__What this task involves__: Work out how many lines in the entries below include the word "will", and give only that figure.
:: Data provided
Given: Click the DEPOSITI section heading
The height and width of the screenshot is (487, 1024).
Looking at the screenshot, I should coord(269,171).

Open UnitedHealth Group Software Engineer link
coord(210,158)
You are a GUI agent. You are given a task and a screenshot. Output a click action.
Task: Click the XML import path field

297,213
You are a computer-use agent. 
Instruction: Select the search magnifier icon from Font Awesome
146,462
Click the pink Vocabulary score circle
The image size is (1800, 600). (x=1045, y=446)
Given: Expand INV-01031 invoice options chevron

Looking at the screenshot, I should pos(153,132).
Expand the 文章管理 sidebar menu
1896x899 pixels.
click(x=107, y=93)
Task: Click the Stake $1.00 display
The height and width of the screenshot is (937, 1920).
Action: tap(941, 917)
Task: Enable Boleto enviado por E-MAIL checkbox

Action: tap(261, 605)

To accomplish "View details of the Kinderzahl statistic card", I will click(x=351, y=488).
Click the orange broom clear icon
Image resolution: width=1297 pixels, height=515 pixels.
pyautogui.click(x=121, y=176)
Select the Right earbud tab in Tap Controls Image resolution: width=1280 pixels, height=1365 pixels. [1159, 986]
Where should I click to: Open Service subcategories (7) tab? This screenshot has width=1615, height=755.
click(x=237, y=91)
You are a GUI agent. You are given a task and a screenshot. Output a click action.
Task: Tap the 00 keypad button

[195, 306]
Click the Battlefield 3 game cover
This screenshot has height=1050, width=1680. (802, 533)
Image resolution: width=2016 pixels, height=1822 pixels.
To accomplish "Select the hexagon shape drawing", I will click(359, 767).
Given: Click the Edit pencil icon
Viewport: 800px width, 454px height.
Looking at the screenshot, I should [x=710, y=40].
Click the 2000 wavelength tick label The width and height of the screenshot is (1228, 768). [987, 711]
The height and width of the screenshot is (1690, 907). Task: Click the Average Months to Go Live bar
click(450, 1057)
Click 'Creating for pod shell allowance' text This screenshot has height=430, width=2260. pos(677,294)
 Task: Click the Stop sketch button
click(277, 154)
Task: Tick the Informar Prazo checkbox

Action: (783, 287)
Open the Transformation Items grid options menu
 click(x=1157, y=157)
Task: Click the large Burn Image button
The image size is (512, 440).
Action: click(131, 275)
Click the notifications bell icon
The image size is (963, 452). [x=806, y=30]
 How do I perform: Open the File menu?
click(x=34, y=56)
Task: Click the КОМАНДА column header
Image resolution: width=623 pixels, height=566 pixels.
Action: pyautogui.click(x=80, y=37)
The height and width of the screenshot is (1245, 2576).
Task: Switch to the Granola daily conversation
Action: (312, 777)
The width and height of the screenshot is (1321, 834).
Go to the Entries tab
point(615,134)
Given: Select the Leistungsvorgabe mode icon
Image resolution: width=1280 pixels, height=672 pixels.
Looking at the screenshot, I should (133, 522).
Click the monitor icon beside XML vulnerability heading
::::
__Written answer__: 2